Cervical Spine Navigation and Enabled Robotics: A New Frontier in Minimally Invasive Surgery.
Review
Overview
abstract
Background: Robotic-assisted and computer-assisted navigation (CAN) systems utilization has been rapidly increasing in recent years. Most existing data using these systems are performed in the thoracic, lumbar, and sacral spine. The unique anatomy of the cervical spine maybe where these technologies have the greatest potential. To date, the role of navigation-enabled robotics in the cervical spine remains in its early stages of development and study. Purpose: This review article describes the early experience, case descriptions and technical considerations with cervical spine screw fixation and decompression using CAN and robotic-assisted surgery. Methods: Representative cervical cases with early surgical experience with cervical and robotic assisted surgery with CAN. Surgical set up, technique considerations, instrumentation, screw accuracy and screw placement were elevated and recorded for each representative cervical case. Results: Existing robotic assisted spine surgical systems are reviewed as they pertain to the cervical spine.

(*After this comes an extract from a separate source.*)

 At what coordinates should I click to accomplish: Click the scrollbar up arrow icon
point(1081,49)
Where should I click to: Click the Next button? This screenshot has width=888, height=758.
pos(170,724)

Method for cervical reference and positioning on radiolucent Mayfield tongs are presented. C1 lateral mass, odontoid fracture fixation, C2 pedicle, translaminar, subaxial lateral mass, mid cervical pedicle, navigated decompression and ACDF cases and techniques are presented. Conclusion: In conclusion, within the last several years, the use of CANs in spinal surgery has grown and the cervical spine shows the greatest potential. Several robotic systems have had FDA clearance for use in the spine, but such use requires simultaneous intraoperative fluoroscopic confirmation. In the coming years, this recommendation will likely be dropped as accuracy improves.